> **Objective**
Please reproduce the part of the listing that opens with the line containing "Given: Minimize the Show Timetable window" and runs through the end of the listing, leaving out the pictures.

> **Data rows**
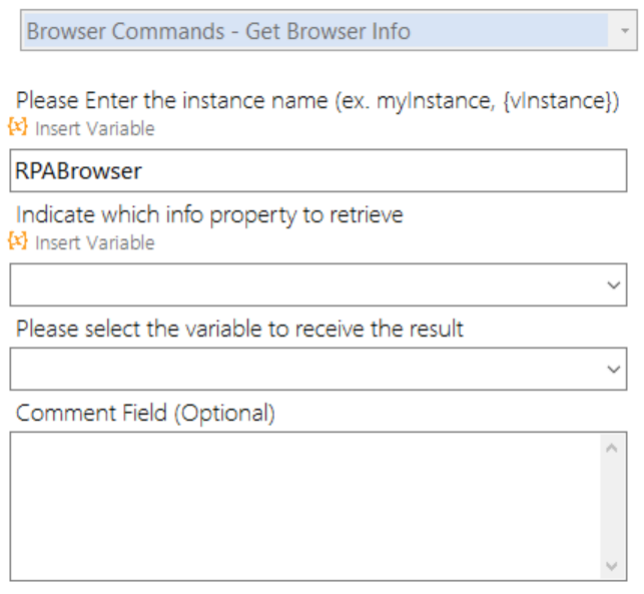This screenshot has height=594, width=644.
Task: Click the Comment Field (Optional) label
Action: coord(145,413)
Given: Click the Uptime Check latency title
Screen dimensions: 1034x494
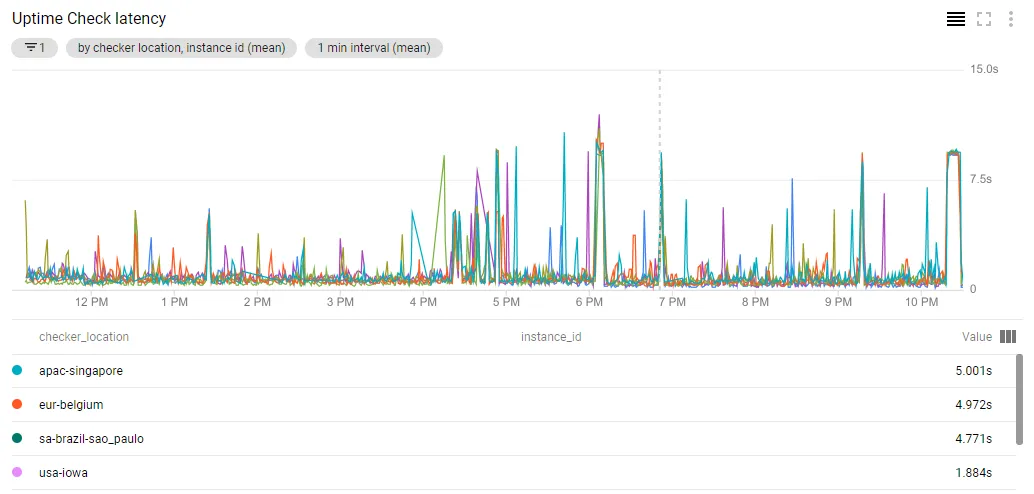Looking at the screenshot, I should pyautogui.click(x=89, y=18).
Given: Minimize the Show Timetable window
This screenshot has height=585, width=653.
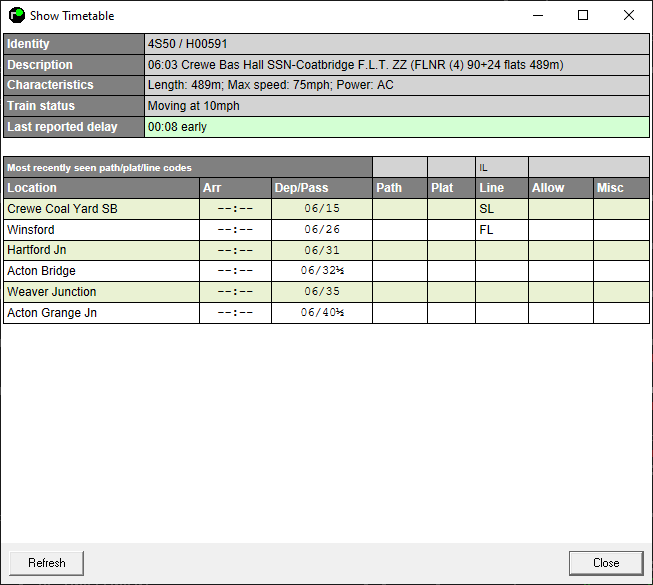Looking at the screenshot, I should tap(537, 15).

> **Task response**
Given: Minimize the Show Timetable window
This screenshot has height=585, width=653.
Looking at the screenshot, I should tap(537, 15).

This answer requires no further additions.